Dikisahkan, usai wafatnya Khalifah Sulaiman bin Abdul Malik, tongkat kepemimpinan Daulah Umayyah berpindah kepada Khalifah Umar bin Abdul Aziz, sosok yang dikenal adil dan zuhud.
Salah satu langkah awalnya melakukan reformasi besar-besaran di jajaran pemerintahan dan mengganti para gubernur di wilayah strategis kekhalifahan.
Salah satu pejabat baru yang dilantik yakni as-Samah bin Malik al-Khaulani, yang diberi tanggung jawab memimpin seluruh wilayah Andalusia (kini Spanyol dan Portugal) serta sebagian wilayah Prancis yang telah ditaklukkan.
Langkah reformasi ini tercatat dalam catatan sejarah Islam klasik (Tarikh al-Andalus, Ibn al-Quthiyah, ed. Beirut 1997) sebagai bagian dari “pembersihan birokrasi” pada awal abad ke-8 M, masa ekspansi Islam yang mencapai puncaknya di Eropa Barat.
Pertemuan dengan Tabi’in Besar: Abdurrahman al-Ghafiqi
Tiba di Spanyol, as-Samah bin Malik menanyakan siapa di antara penduduk setempat yang termasuk generasi tabi’in senior. Ia diperkenalkan kepada seorang tokoh besar bernama Abdurrahman al-Ghafiqi, murid langsung dari Abdullah bin Umar bin Khaththab.
Abdurrahman dikenal mashyur sebab keilmuannya dalam hadits dan fiqih. Selain itu, keberaniannya dalam jihad, dan keteguhan iman serta zuhud terhadap dunia.
Catatan sejarah Ibn Katsir (Al-Bidayah wa an-Nihayah, jilid 9) menyebut Abdurrahman sebagai “Panglima yang menjadikan jihad bukan sekadar strategi, tapi ibadah.”
Perang Toulouse: Ujian Besar Pasukan Islam di Eropa
Pada masa kepemimpinan as-Samah bin Malik, pasukan Islam mencapai wilayah Toulouse, ibu kota Octania di Prancis Selatan. Serangan dilancarkan dengan taktik baru dan persenjataan canggih yang belum pernah disaksikan pasukan Eropa sebelumnya.
Namun, setelah pertempuran sengit selama empat pekan, as-Samah bin Malik gugur terkena anak panah di garis depan. Kekalahan ini mengguncang pasukan Islam.
Tapi di tengah kekacauan itu, muncul sosok penyelamat: Abdurrahman al-Ghafiqi, yang segera mengambil alih komando dan menyelamatkan sisa pasukan.

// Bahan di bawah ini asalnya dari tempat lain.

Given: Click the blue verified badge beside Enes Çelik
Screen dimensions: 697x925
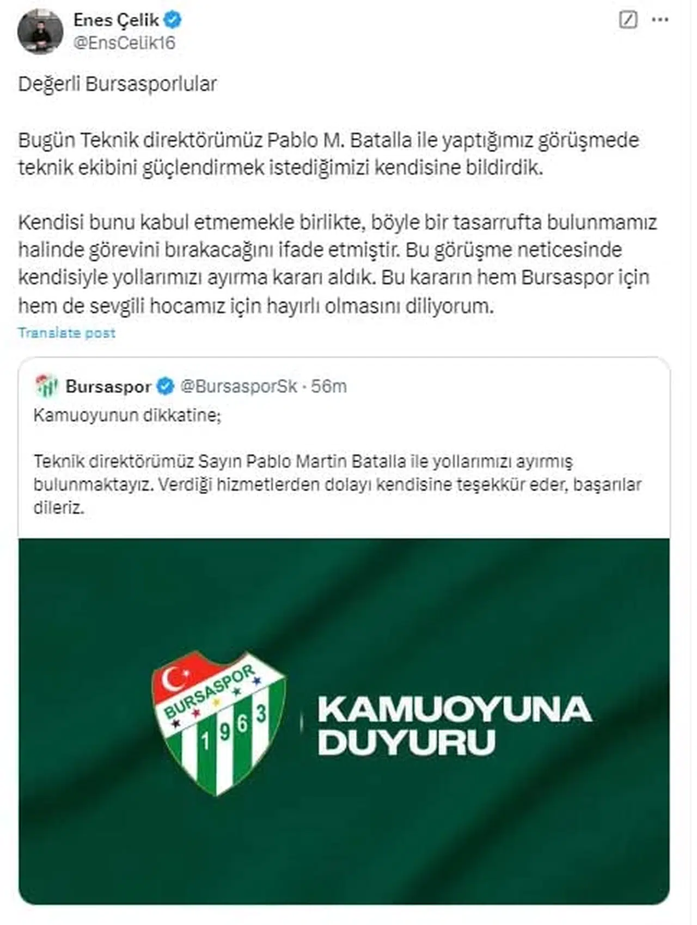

Menurut sejarawan Prancis Édouard Gibbon dalam The History of the Decline and Fall of the Roman Empire, pertempuran Toulouse (721 M) menjadi salah satu titik balik besar dalam sejarah Eropa. Gibbon menulis:
“Seandainya pasukan Islam tidak dipimpin oleh sosok sebijak al-Ghafiqi, mungkin seluruh Andalusia akan kehilangan kekuatan militernya di bumi Eropa.”
Diangkat sebagai Gubernur Andalusia
Setelah laporan kekalahan itu sampai ke Damaskus, Khalifah Umar bin Abdul Aziz menunjuk Abdurrahman al-Ghafiqi sebagai gubernur baru Andalusia. Beliau diberi otoritas penuh atas wilayah Spanyol dan Prancis yang telah ditaklukkan.
Sebagai pemimpin baru, beliau segera melakukan langkah-langkah strategis. Antara lain, menindak para pejabat yang korup dan mengembalikan hak rakyat kecil, mengembalikan gereja-gereja yang dirampas secara zalim.
Selain itu, membangun infrastruktur pertahanan seperti jembatan Cordova yang legendaris, panjangnya sekitar 800 hasta (±450 meter), dan disebut UNESCO sebagai salah satu warisan arsitektur Islam tertua di Eropa. Langkah-langkah ini memperlihatkan al-Ghafiqi bukan hanya Panglima, tapi juga administrator visioner.
Reformasi Militer dan Sosial di Andalusia
Selama dua tahun, al-Ghafiqi melakukan modernisasi militer. Beliau melakukan produksi senjata dalam negeri, membangun benteng pertahanan di sepanjang Sungai Guadalquivir, melakukan pelatihan pasukan reguler dan pasukan berkuda elite (fursan).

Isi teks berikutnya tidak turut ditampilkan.